Free-enterprise organization files complaint with IRS

 

Posted: February 17, 2002
1:00 a.m. Eastern

 

By Sarah Foster
 2002 WorldNetDaily.com

A small but influential nonprofit environmental organization with a cultivated image of underdog crusader against the forces of corporate greed and environmental degradation has violated major U.S. tax laws by engaging in excessive lobbying and politicking on both federal and state issues, according to the Center for the Defense of Free Enterprise, a non-partisan group in Bellevue, Wash., that specializes in research about the environmental movement.

The Center believes so strongly that the violations by the Environmental Working Group, based in Washington, D.C., are so blatant and of such long-standing, it filed a nine-page letter Feb. 8 with IRS Commissioner Charles O. Rossotti, detailing its findings and requesting immediate revocation of the EWG's tax-exempt status.

"To us, it's patently clear that in their actions from the very beginning, EWG served a lobbying function," said the Center's vice president, Ron Arnold, discussing the allegations with WorldNetDaily. "Over the years, they went far beyond what a nonprofit organization can do without legally abusing its tax-exempt privileges."

Among numerous violations charged in the complaint are allegations that the EWG:

 

"Such actions by a 'public charity' are clearly illegal and should (at a minimum) result in revocation of the organization's tax-exempt status," the Center claims.

The complaint states: "The EWG flagrantly intervened in several state and national level political campaigns despite clear federal statutes and regulations specifically prohibiting such activities. Moreover, the EWG, an organization that has admitted the lobbying nature of its activities both before and after the relevant tax periods, claims not to have expended any funds for lobbying during 1999 and 2000, even though the organization continued to operate and continued to produce reports, letters and statements on pending legislative issues and against specific politicians, most of which are posted on EWG's own website. Had they claimed to have spent any money at all on legislative lobbying activities, their actions would not be so reprehensible. Instead, they chose to claim no lobbying expenditures at all."

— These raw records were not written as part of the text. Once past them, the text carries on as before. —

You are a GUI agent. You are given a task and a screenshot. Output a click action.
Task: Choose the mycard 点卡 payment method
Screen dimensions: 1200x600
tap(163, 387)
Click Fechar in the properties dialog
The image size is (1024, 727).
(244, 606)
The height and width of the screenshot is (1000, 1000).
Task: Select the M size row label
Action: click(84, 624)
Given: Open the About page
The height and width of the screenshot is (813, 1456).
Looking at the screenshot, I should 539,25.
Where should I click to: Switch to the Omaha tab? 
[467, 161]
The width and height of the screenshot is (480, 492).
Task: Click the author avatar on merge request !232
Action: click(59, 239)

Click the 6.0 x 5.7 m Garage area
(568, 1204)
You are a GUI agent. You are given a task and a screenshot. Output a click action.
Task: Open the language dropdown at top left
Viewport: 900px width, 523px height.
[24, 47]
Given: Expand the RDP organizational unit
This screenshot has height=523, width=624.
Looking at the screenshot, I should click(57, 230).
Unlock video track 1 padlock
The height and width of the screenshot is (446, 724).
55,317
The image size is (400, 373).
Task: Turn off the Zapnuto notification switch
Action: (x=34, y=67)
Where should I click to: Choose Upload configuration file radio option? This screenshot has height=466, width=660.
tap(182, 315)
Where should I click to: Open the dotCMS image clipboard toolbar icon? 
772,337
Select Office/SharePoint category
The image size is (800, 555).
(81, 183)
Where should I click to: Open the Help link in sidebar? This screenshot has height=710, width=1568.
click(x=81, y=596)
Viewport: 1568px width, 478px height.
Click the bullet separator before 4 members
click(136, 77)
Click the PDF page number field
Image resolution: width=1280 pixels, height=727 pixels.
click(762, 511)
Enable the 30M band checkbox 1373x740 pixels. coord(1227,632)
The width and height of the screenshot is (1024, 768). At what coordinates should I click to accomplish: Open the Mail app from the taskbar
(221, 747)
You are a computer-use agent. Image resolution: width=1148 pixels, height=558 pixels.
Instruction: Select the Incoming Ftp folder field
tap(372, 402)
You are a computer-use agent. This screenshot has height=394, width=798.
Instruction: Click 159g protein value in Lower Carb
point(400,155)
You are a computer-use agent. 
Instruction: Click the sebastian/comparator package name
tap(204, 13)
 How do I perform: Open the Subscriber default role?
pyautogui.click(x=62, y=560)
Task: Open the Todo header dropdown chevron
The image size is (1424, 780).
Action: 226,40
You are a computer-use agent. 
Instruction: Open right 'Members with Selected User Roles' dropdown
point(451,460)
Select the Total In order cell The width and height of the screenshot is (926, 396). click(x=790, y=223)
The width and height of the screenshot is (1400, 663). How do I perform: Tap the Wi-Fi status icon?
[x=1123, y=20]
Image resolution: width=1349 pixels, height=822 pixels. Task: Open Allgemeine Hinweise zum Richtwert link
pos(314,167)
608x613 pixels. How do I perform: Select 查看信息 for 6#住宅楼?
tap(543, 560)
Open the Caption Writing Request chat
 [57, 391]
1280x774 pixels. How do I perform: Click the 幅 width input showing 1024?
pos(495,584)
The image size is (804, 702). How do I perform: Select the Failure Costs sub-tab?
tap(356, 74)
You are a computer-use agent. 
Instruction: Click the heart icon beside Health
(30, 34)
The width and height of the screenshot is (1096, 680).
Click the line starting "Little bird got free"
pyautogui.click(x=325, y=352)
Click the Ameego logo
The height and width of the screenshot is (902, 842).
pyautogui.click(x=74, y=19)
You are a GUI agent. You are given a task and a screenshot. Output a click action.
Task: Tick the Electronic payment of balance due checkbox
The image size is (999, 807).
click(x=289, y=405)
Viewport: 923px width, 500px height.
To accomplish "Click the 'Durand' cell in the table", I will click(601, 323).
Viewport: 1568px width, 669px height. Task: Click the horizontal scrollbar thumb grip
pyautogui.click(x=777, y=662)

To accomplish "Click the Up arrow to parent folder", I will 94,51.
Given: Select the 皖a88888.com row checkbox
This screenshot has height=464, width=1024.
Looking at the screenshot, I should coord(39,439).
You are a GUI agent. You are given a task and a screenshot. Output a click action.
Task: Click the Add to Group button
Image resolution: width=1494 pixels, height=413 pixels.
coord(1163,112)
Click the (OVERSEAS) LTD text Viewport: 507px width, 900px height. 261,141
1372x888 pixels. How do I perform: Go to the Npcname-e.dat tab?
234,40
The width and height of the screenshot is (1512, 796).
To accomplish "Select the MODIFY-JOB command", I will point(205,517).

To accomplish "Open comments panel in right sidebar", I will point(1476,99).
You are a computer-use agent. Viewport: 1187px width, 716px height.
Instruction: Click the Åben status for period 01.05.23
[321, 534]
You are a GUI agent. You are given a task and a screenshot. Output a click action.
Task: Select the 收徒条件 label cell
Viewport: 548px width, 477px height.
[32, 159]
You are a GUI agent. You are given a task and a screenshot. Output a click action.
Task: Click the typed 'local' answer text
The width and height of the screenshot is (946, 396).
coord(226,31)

The Environmental Working Group did not return WorldNetDaily's phone calls, but on its website, it describes itself as a not-for-profit research organization based in Washington, D.C., with an office in Oakland, Calif., "dedicated to improving public health and protecting the environment by reducing pollution in air, water and food. Our researchers unearth large databases from state and federal government agencies and other sources. Then, using their considerable computer hardware, software, and database management expertise, EWG analysts sift through the databases to discover the relevant information and newsworthy stories that are buried within the mountains of data."

This Internet research won high marks from the Chronicle of Philanthropy, a biweekly journal that publishes news about public charities.

"Since the group's founding ... it has acquired a reputation for producing reports that often combine extensive research and sophisticated data analysis with a flair for finding the human-interest element that can animate their presentation of a particular environmental policy issue," the Chronicle reported in a profile of EWG published in January last year.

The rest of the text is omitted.